Support multiple zone directories in single bucket, additional PubSub mechanism to provide near-realtime file detection and pipelining

gabenp commented 3 years ago

We had also recently run into the issue that was fixed in #70

However, the re-factoring of the code as part of that broke our particular setup which is:

Single GCS Bucket only used for Cloudflare Logpush
Multiple directories per zone name

Given the re-factoring in #70 we would have had to either, split the logs into different buckets, or deploy multiple functions per-subdirectory. However, doing either of those things would have re-introduced the BigQuery quota issue since we have enough zones that we would have exceeded the limit even on a per-minute schedule per-zone.

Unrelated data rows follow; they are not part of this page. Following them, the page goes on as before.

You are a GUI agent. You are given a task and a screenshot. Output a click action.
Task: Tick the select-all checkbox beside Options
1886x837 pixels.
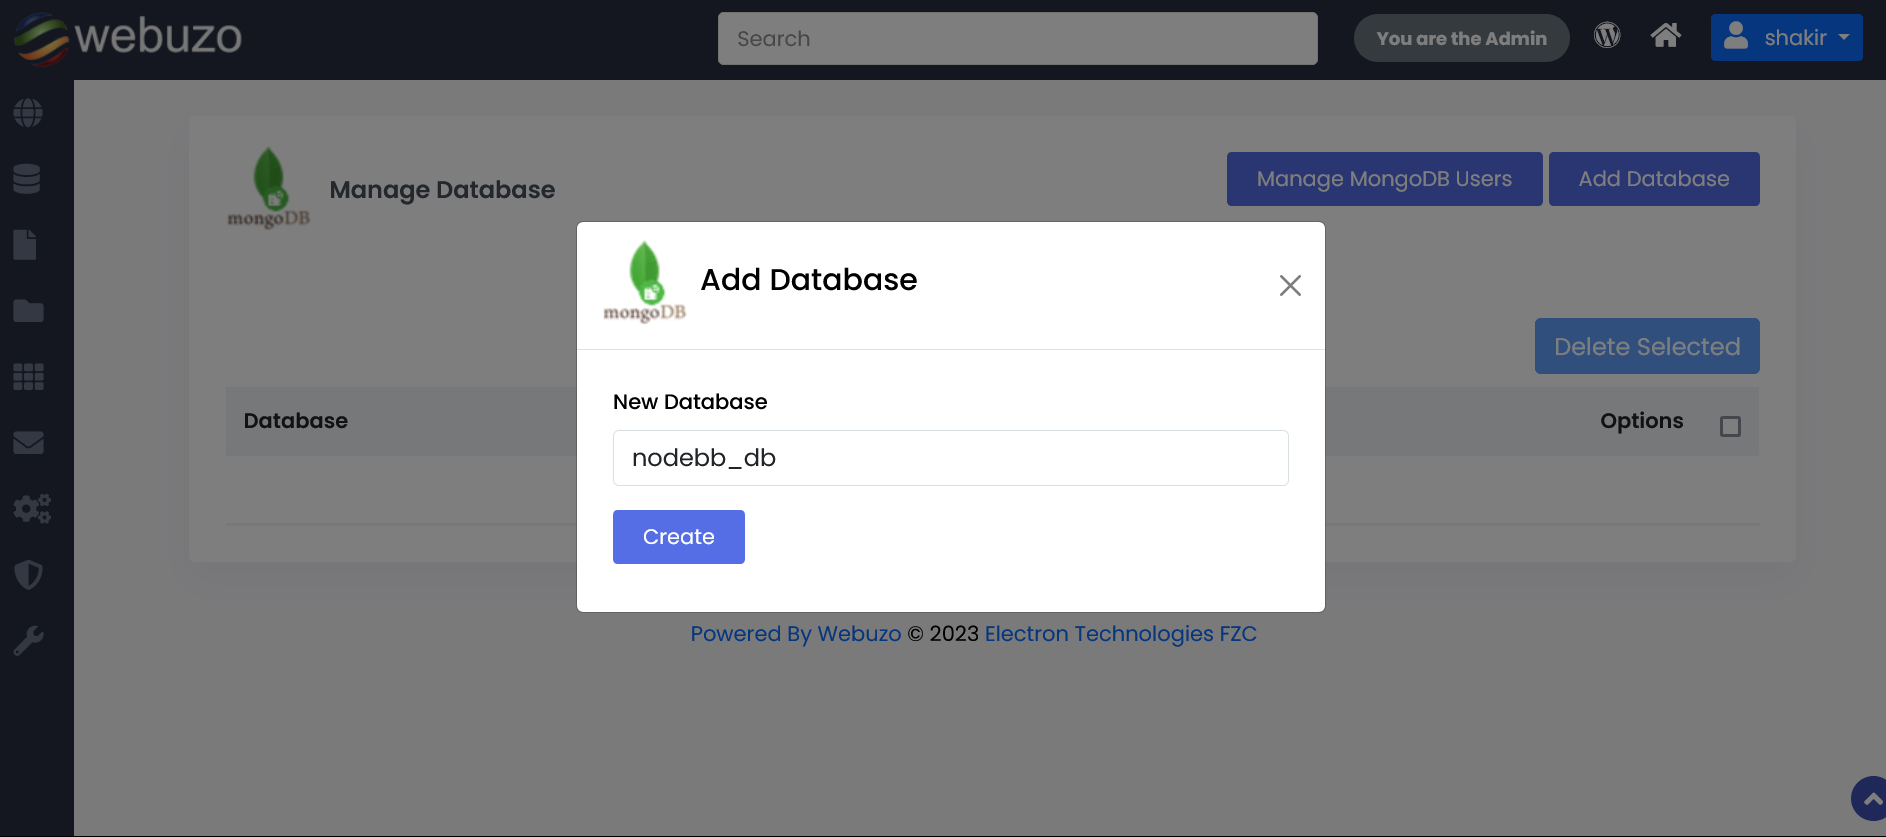(x=1730, y=427)
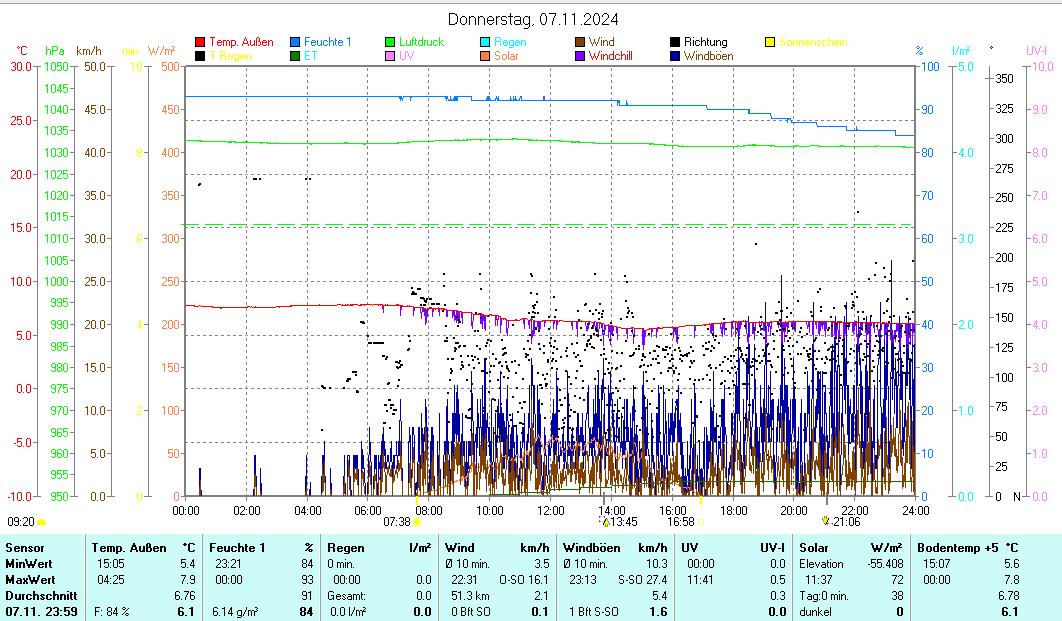The width and height of the screenshot is (1062, 621).
Task: Click the sunset icon next to 16:58
Action: [701, 521]

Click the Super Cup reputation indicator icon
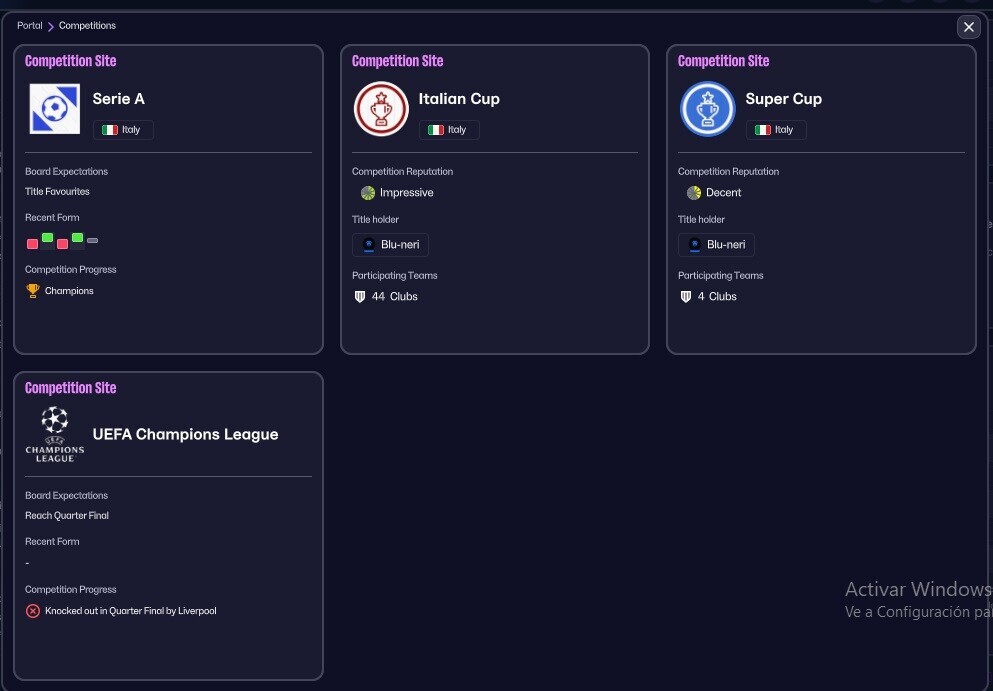[693, 193]
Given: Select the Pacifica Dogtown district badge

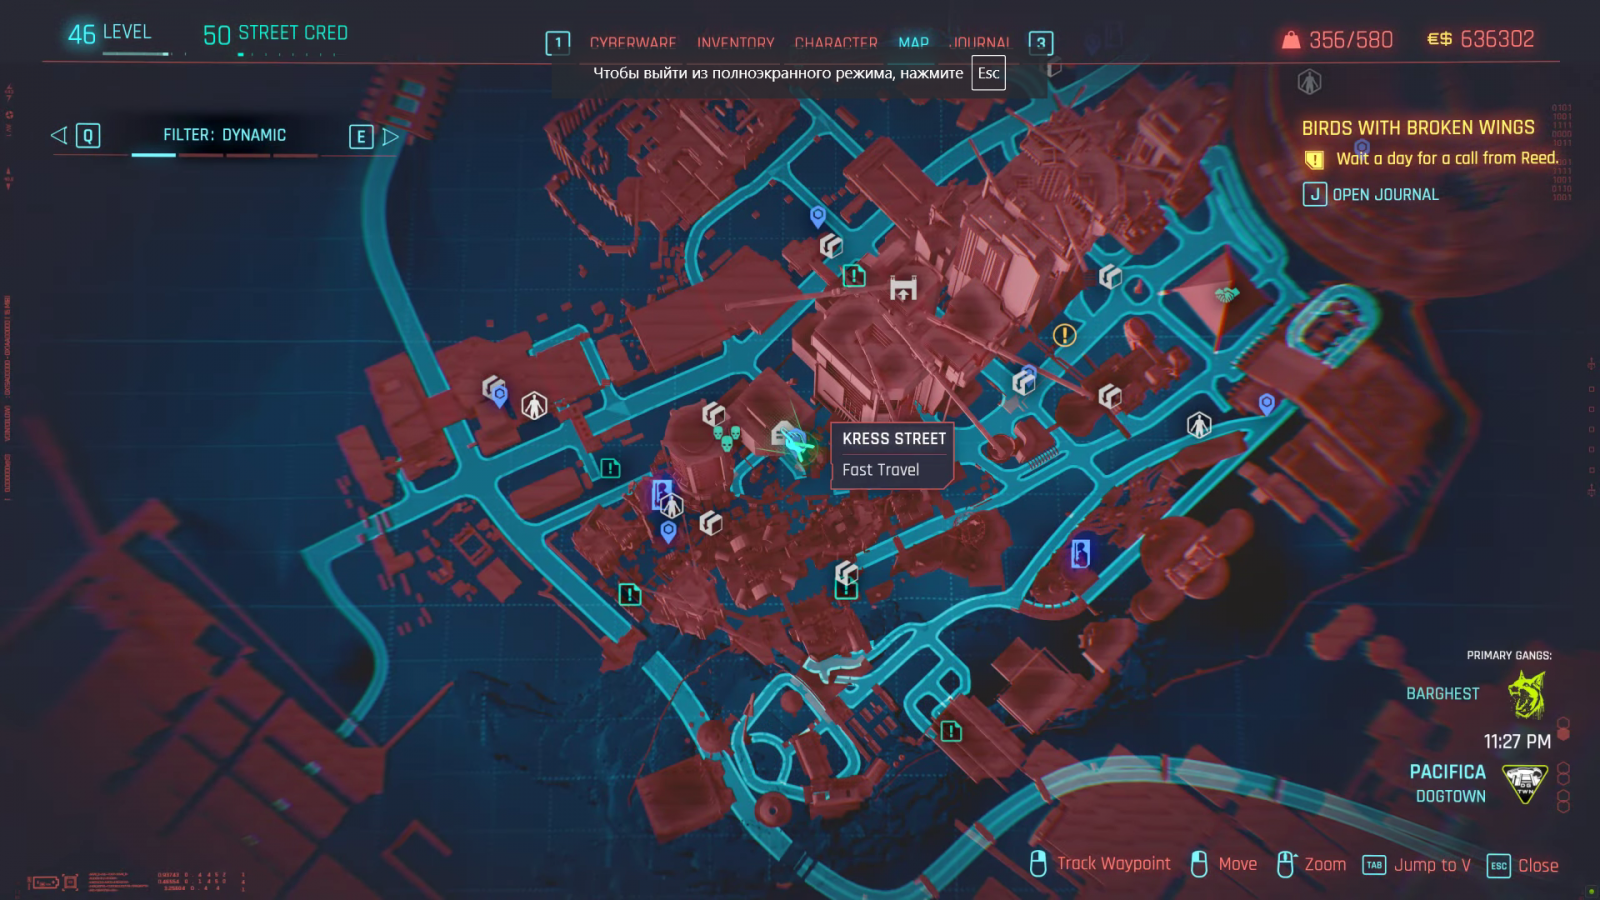Looking at the screenshot, I should coord(1525,784).
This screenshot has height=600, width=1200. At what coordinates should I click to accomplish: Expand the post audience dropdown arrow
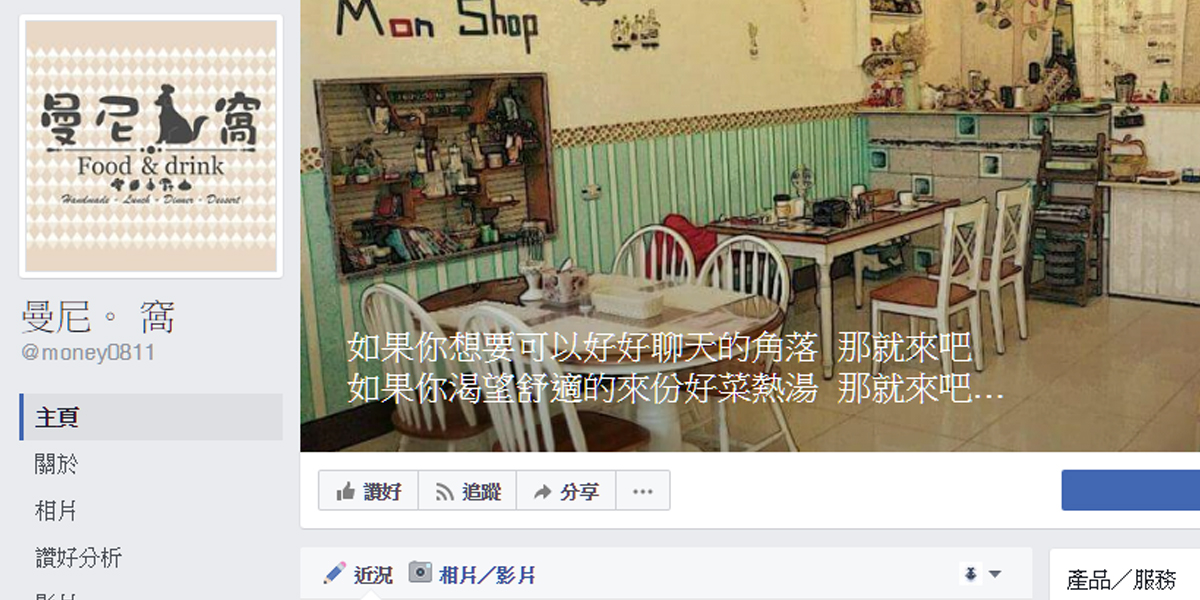pyautogui.click(x=995, y=574)
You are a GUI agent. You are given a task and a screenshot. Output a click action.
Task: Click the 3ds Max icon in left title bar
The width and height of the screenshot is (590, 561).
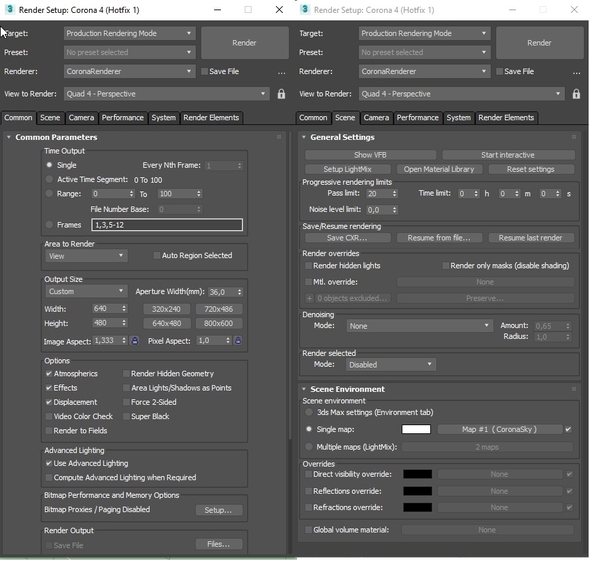tap(9, 9)
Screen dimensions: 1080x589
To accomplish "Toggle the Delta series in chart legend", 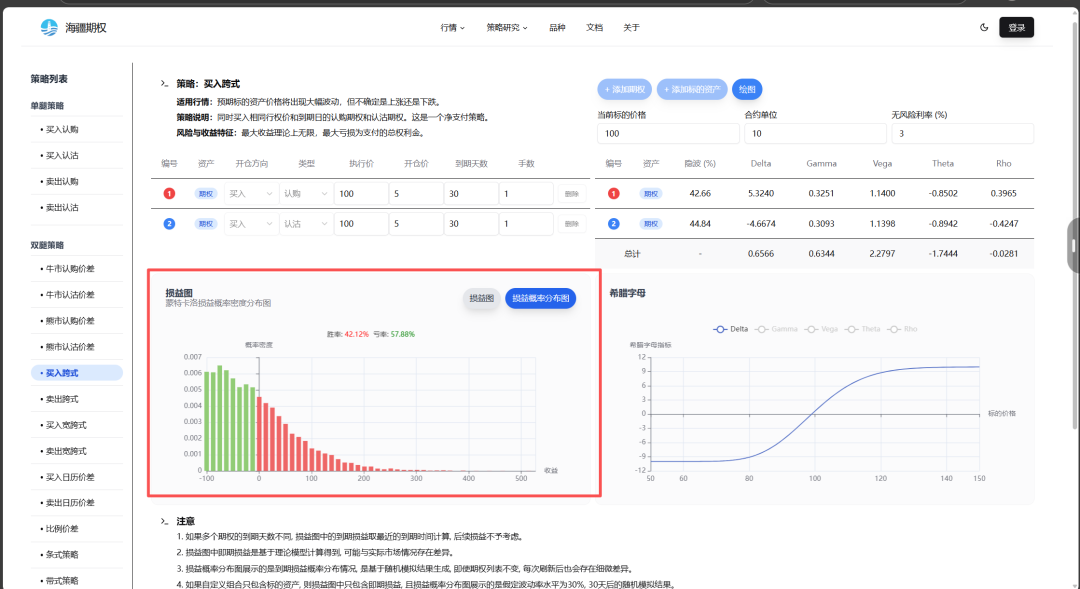I will click(732, 329).
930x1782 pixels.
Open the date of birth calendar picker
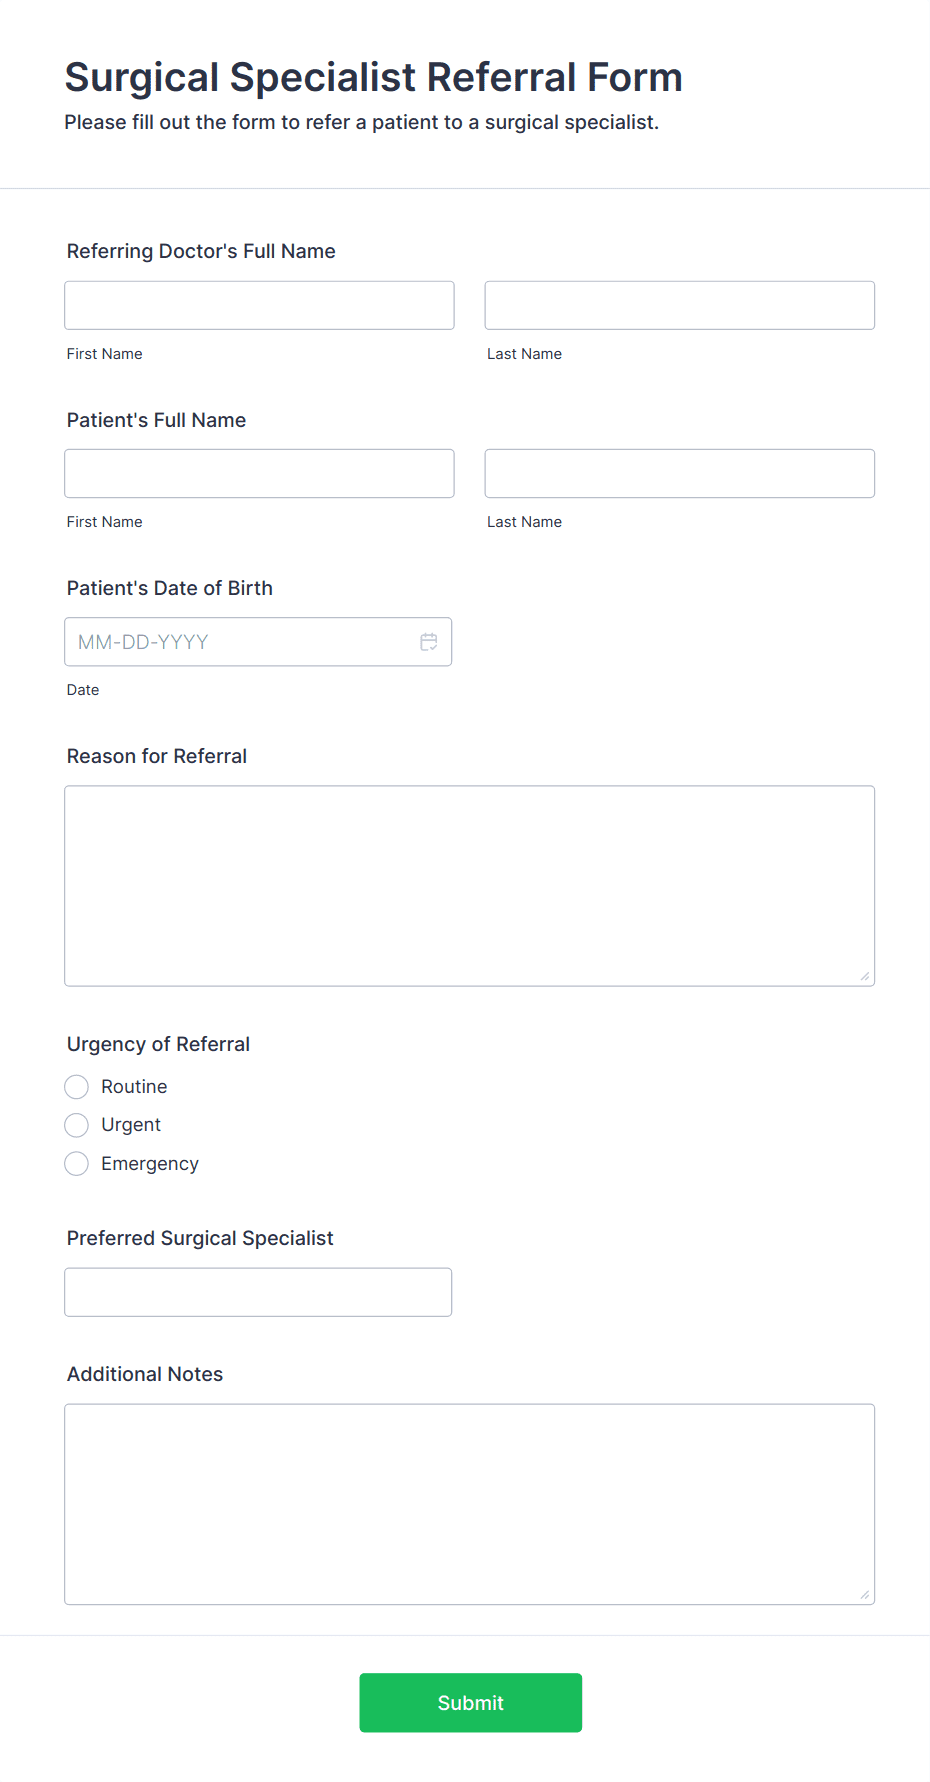click(x=429, y=642)
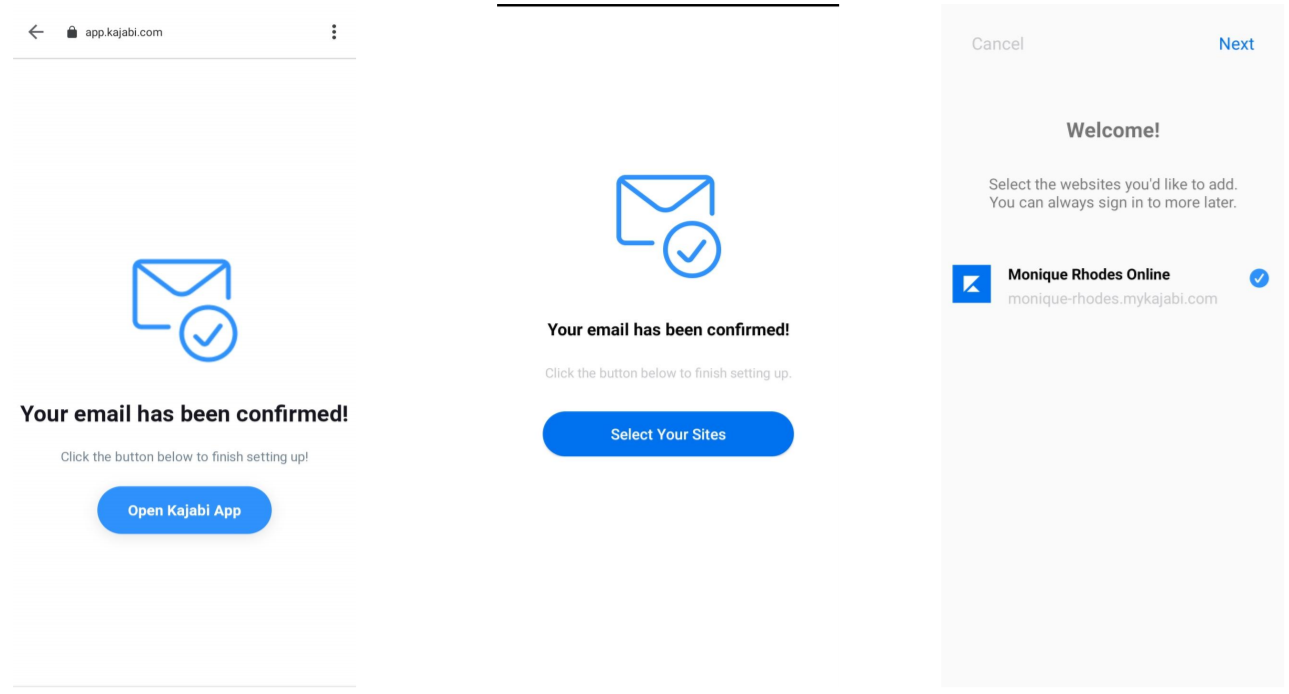Click the Welcome! heading
The image size is (1289, 694).
point(1112,130)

What I ended up doing here was re-introducing the "old" methodology of having a Cloud Function triggered by the GCS storage bucket finalize event, but we instead dump the detected filename into an additional PubSub topic so we can then separately pull all the newly detected files and load them into BigQuery immediately.

This also removes the (in my opinion - janky) deadlineDate/deadlineDt logic that was also introduced.

This code may not be perfect for all use cases but I wanted to open this PR as an example for others, and perhaps with some tweaks we could make this the standard setup and merge into master?

Overall, I think the "lookback" deadline time logic is not ideal, and having a more realtime "pipeline" using separate cloud functions and PubSub seems to be more logical IMO.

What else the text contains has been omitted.